I don’t want therapy, I’m happy with my choice.
Hang on, Whiff! You mean they aren't talking to you because they wanted you to live closer? I'm assuming that's for babysitting duties etc? So sorry that's how it is, but it's really silly of them to want more and end up with nothing! I think a lot of these kids don't look at the bigger picture and might be quite impulsive (perhaps don't know how to back down after their stupid mistakes?)
Therapy! I am currently having it for a multitude of reasons, but all the therapist keeps asking me is "What do you want to get out of this?" If I had his job I could do no work and just ask people How, why, where, what and when questions all day long (haha)
I'm not finding it very helpful, but would say what's more helpful is understanding the grieving process and learning to accept what is. I'm not completely there and probably nor are a lot of people.
JaneJudge therapy may help some people but for me I don't need nor want it. I am not the one needing therapy. If you saw what my son wrote and my daughter in law you would understand . Smiles knows what my daughter in law wrote about me.
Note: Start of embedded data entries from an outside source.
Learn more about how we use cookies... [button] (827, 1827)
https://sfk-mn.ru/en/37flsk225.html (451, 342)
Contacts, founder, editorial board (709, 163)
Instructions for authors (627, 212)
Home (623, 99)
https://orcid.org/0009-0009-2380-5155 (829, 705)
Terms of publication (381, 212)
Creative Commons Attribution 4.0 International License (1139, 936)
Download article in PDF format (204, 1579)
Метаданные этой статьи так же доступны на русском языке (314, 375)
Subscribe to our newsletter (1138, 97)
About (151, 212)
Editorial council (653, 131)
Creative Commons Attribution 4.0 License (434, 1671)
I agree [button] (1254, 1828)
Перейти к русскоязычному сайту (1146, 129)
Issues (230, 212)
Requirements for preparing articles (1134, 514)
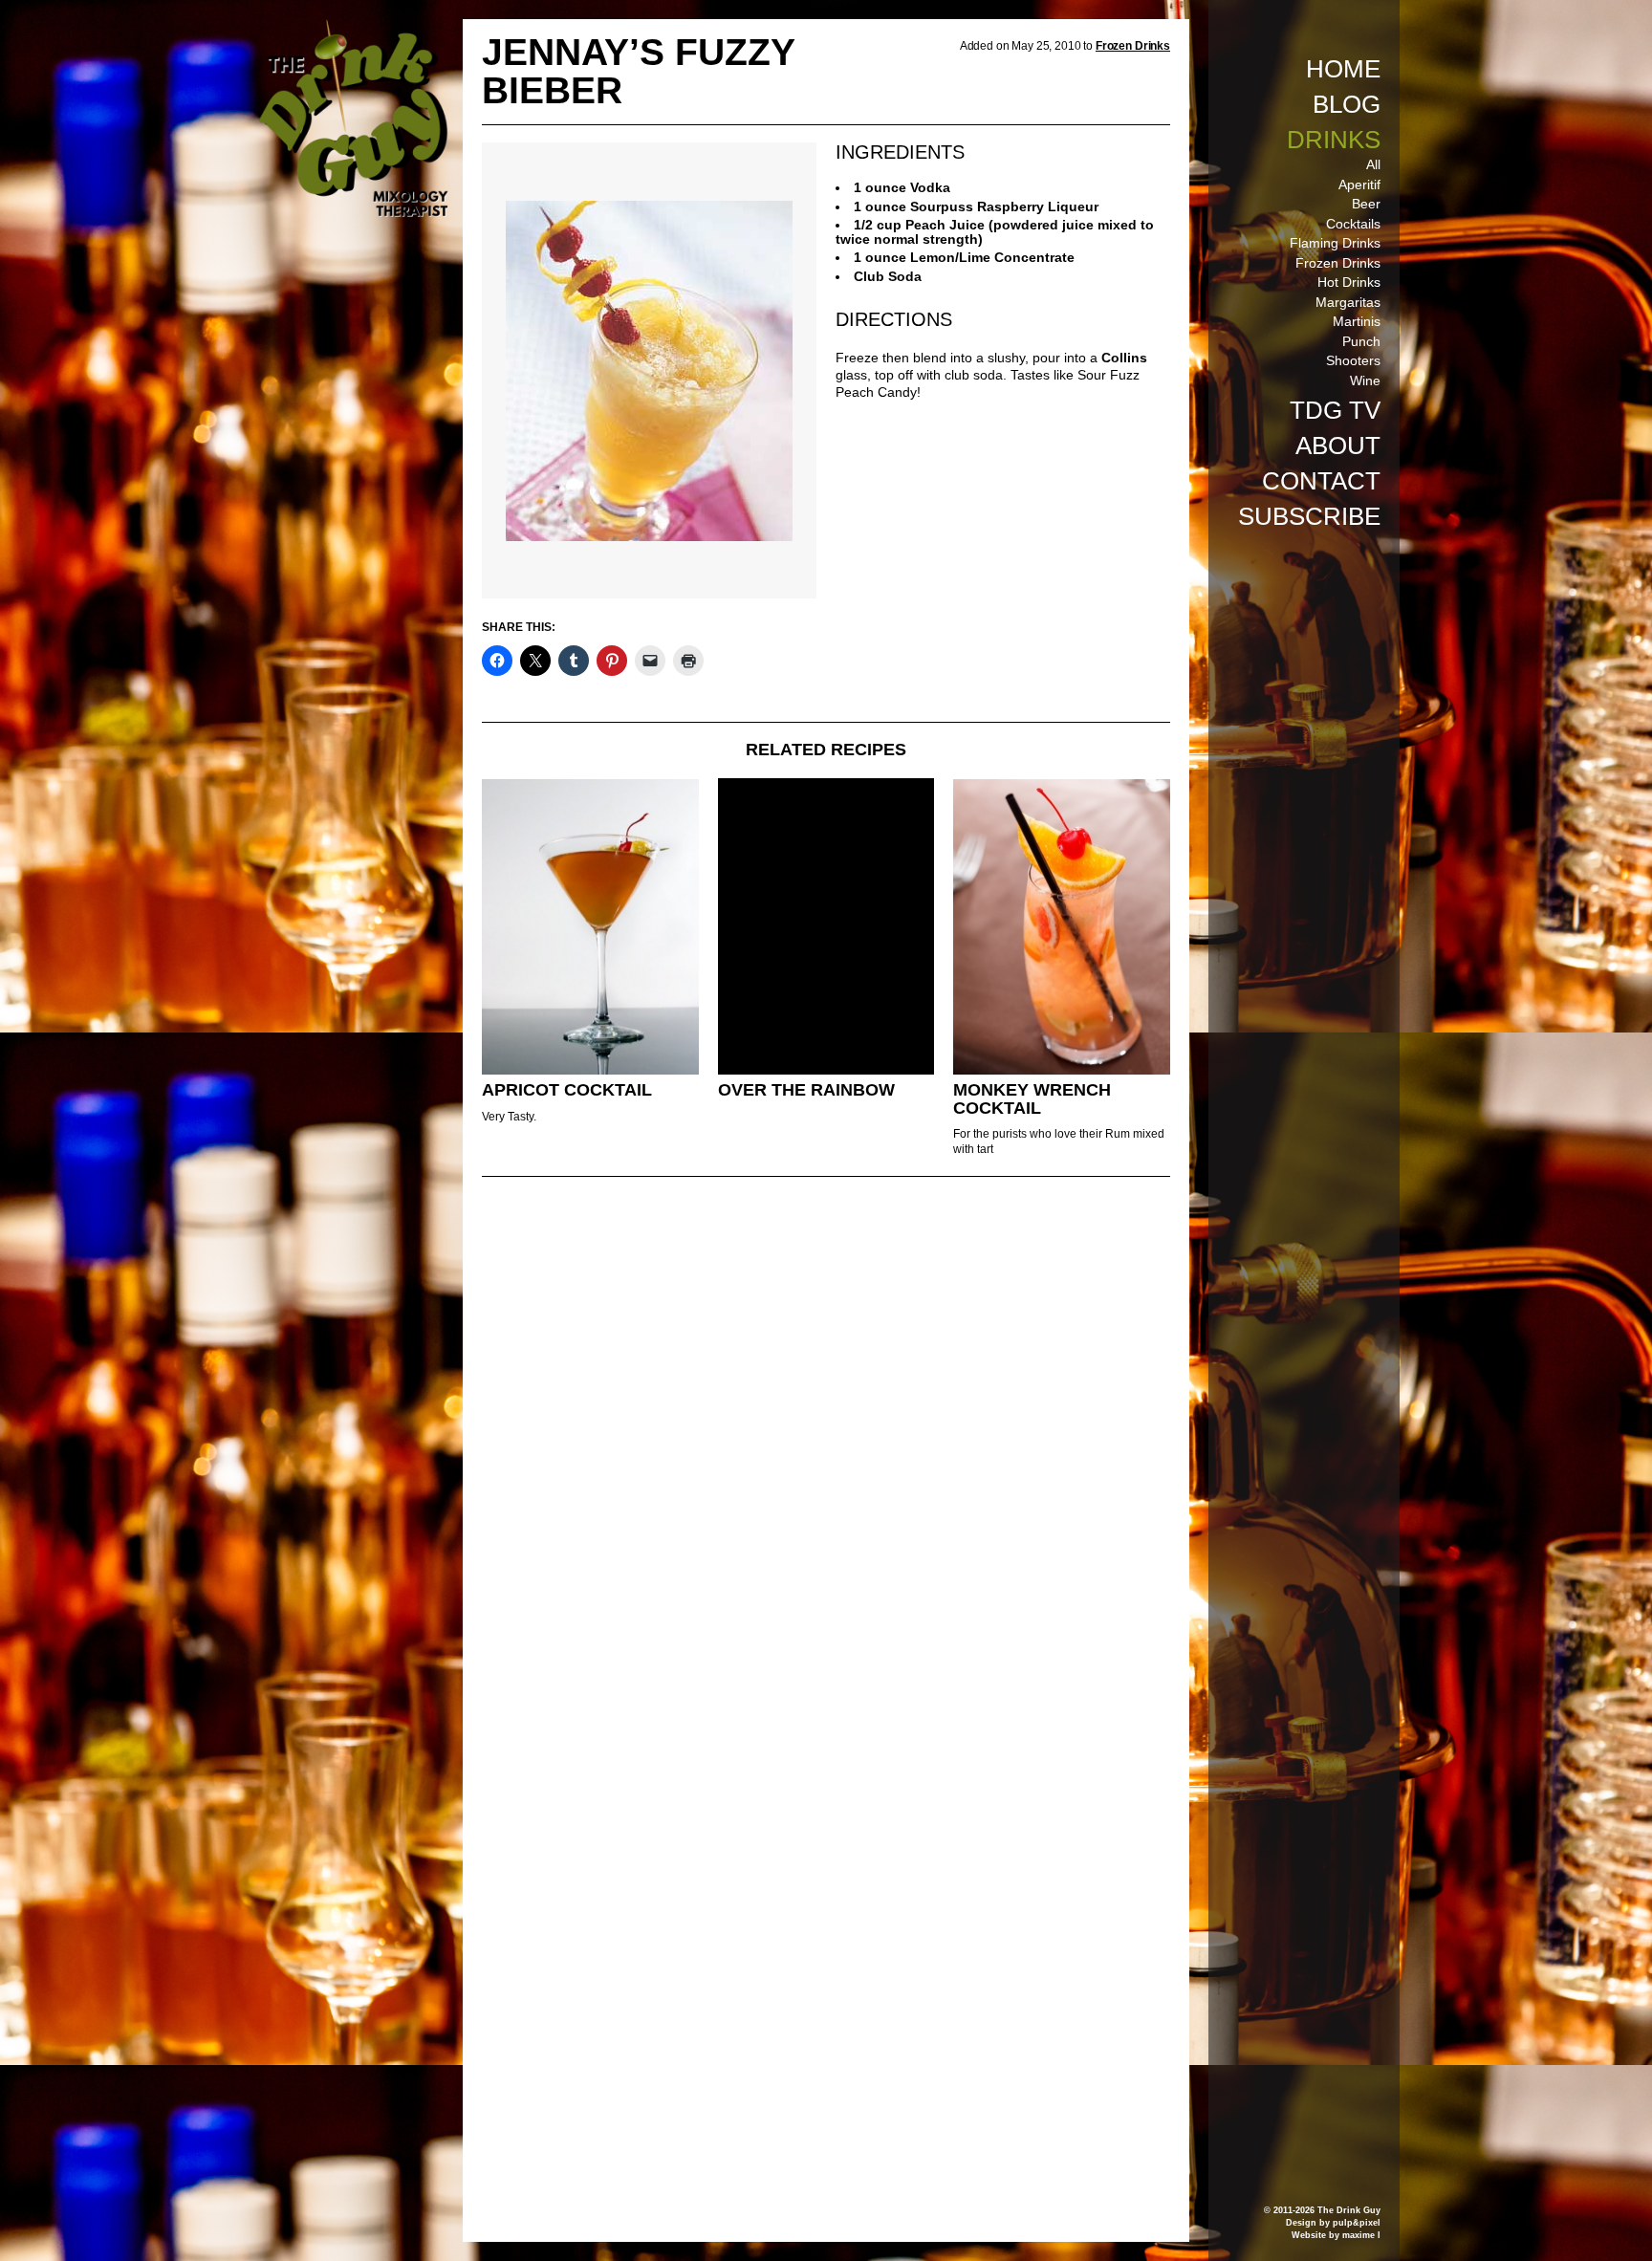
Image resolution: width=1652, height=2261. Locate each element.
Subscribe (1309, 516)
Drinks (1333, 139)
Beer (1366, 203)
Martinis (1356, 321)
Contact (1321, 481)
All (1373, 164)
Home (1343, 68)
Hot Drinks (1348, 282)
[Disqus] (826, 1452)
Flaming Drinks (1335, 242)
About (1337, 445)
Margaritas (1347, 302)
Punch (1361, 341)
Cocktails (1353, 223)
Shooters (1353, 360)
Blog (1346, 104)
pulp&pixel (1356, 2223)
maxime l (1361, 2235)
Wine (1365, 380)
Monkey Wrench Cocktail (1032, 1099)
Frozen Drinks (1337, 263)
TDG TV (1335, 410)
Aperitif (1359, 184)
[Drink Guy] (352, 27)
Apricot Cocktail (567, 1089)
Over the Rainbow (806, 1089)
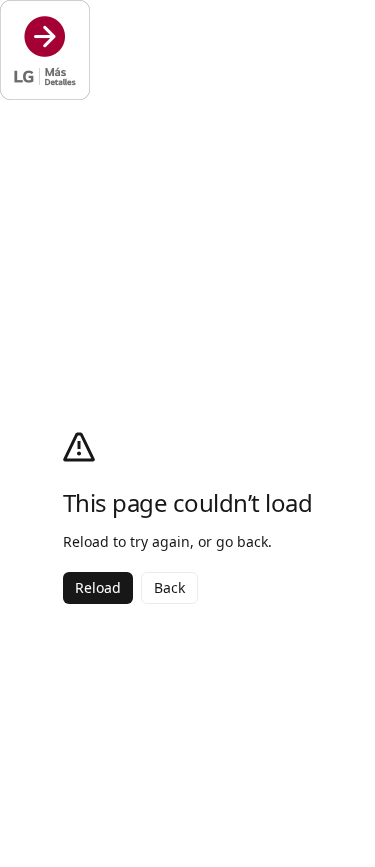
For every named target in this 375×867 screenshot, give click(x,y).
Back (169, 587)
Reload (98, 587)
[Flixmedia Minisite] (187, 50)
But I haven't done anything wrong you may think I must be I can assure I haven't. All I have ever done is give them love and help .
My son knows what a mother,mother in law and grandmother from hell is like he knew he's father's mother. He saw how she treated us all especially me and his dad. I am nothing like she was .
My crime I moved to live 40 mins away from them. I live 10 mins from my daughter.
Both my son and daughter wanted me closer to them. As I used to live 100+ miles away. My children where brought up the same. The difference is the people they feel in love with.
I think it is important to accept it and move on. For whatever reason the estranged person does not like you or you do not like them. The reasons do not matter, you cannot change how somebody feels.
I think if you want to understand your own estrangement it is useful to seek talking based therapy to help you come to terms with it and move forward.
At times I have felt very judged by people in my community who assume the worst. It seems easy for people to point the finger and jump to conclusions. I suppose unless you have been cut off by someone you can't really gauge how deeply it cuts. I have stopped trying to explain and just pretend "Im fine" because that is what people want to hear.
I don't write much online in case it identifies me and makes the problem longer lasting.